October 19, 2013
On Saturday, 19 October 2013 at 08:25:58 UTC, Maxim Fomin wrote:
> On Saturday, 19 October 2013 at 07:42:24 UTC, Max Samukha wrote:
>> On Saturday, 19 October 2013 at 07:24:49 UTC, Maxim Fomin wrote:
>>
>>> Actual definition of safity in D is "Safe functions are functions that are statically checked to exhibit no possibility of undefined behavior. Undefined behavior is often used as a vector for malicious attacks. " I provided many cases where this does not happen.
>>
>> I know the definition. Aren't we discussing a different matter - your dissatisfaction with the fact that D's control flow analysis does not prevent indirect calls to the constructor?
>
> No. Topic of the thread is Safe D. The point was made that D's
> safe mode is not safe at all. Constructor invocation is a
> spin-off of the topic.

It's you who made that spin-off, trying to foist it in as yet another example of D's unsafety.
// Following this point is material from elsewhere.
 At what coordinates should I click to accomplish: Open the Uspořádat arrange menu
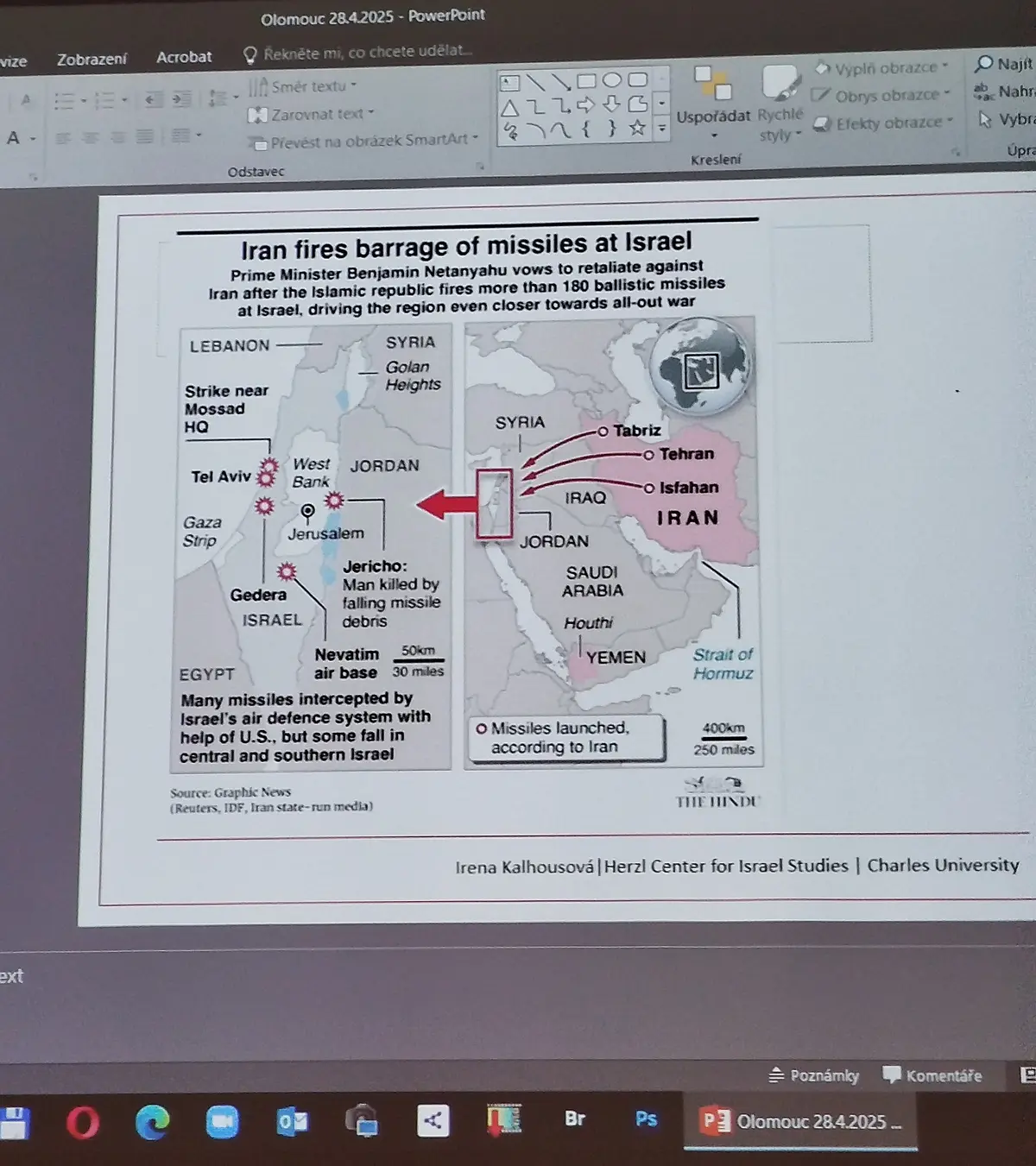[x=713, y=102]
I was replying to that.

>
> By the way, no dissatisfaction here, as I don't by D premises at
> all.

You sounded dissatisfied.
October 19, 2013
On Saturday, 19 October 2013 at 07:12:26 UTC, Max Samukha wrote:
>
> No problem, since that was the programmer's explicit purpose. C# provides a ton of backdoors that could lead to what you mentioned in your list.
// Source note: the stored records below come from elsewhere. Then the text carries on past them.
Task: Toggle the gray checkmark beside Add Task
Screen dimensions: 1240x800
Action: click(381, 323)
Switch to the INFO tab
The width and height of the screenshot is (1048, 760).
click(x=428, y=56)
So, no cases of memory errors in safe mode of C#? This is what
was expected.
October 19, 2013
On Saturday, 19 October 2013 at 08:40:08 UTC, Max Samukha wrote:
> On Saturday, 19 October 2013 at 08:25:58 UTC, Maxim Fomin wrote:
>> On Saturday, 19 October 2013 at 07:42:24 UTC, Max Samukha wrote:
>>> On Saturday, 19 October 2013 at 07:24:49 UTC, Maxim Fomin wrote:
>>>
>>>> Actual definition of safity in D is "Safe functions are functions that are statically checked to exhibit no possibility of undefined behavior. Undefined behavior is often used as a vector for malicious attacks. " I provided many cases where this does not happen.
>>>
>>> I know the definition. Aren't we discussing a different matter - your dissatisfaction with the fact that D's control flow analysis does not prevent indirect calls to the constructor?
>>
>> No. Topic of the thread is Safe D. The point was made that D's
>> safe mode is not safe at all. Constructor invocation is a
>> spin-off of the topic.
>
> It's you who made that spin-off, trying to foist it in as yet another example of D's unsafety. I was replying to that.
>

It seems you missed the point - see second post in page 5.
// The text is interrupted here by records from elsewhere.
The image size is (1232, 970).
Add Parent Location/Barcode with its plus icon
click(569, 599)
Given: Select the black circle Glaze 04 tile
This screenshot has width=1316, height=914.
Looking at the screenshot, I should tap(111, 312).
Actually aggregate name of collection was "(collection of memory
errors, type  system breakages and other cases to shoot your foot
provided by bugzilla issues, me and other people)". It doesn't
mean that each example shows memory error bug. Obviously this
case doesn't show unsafity, it shows that the limitation imposed
on the language is arbitrary and groundless.

>>
>> By the way, no dissatisfaction here, as I don't by D premises at
>> all.
>
> You sounded dissatisfied.

No, I can't be, because I don't buy D promises at all. Man cannot be dissatisfied with something when he expects thing to be broken and it actually happens.
October 19, 2013
On Saturday, 19 October 2013 at 08:38:52 UTC, Maxim Fomin wrote:
> On Saturday, 19 October 2013 at 08:21:18 UTC, Max Samukha wrote:
>> On Saturday, 19 October 2013 at 07:39:36 UTC, Maxim Fomin wrote:
>>>
>>> This is wrong. Compare safe D and C# in safe, checked mode (I suspect you tried to sell unchecked mode, unmanaged pointers and C++ code invocation as unsafe C# - there are also unsafe features like casts or unions in unsafe D, but this is irrelevant, we are comparing safe mode) and try to come up with examples of memory corruption in C#. At least I showed 4 cases of memory corruption, 4 cases of broken immutable, 2 cases of broken purity in safe D without casts, unions and unchekeced attributes of extern C (which is also hole in type system). So far, you provided only resentment that D was negatively compred with C#.
>>
>> I would agree if:
>>
>> 1. most of the cases you provided were not compiler bugs.
>
> Wrong. Most of cases presented are frontend bugs, since all three
> known compilers share the same frontend, they are also buggy. In
> any case, D is not in a position like C, where there are plenty
> of compilers. Most are stack to dmd/gdc/ldc. So, there is no way
> to escape from this "just compiler bugs". You can throw "it is
> compiler bug, but not language issue" into the trash (please also
> D butthurt).

Note that you are making similar assumptions about the state of my butt as I did about your dissatisfaction.

>
>> 2. C#'s safety didn't have a price.
>
> I didn't heard that C# would advertise itself as having speed
> 'more than C' or any nonsense like D promises about its safety.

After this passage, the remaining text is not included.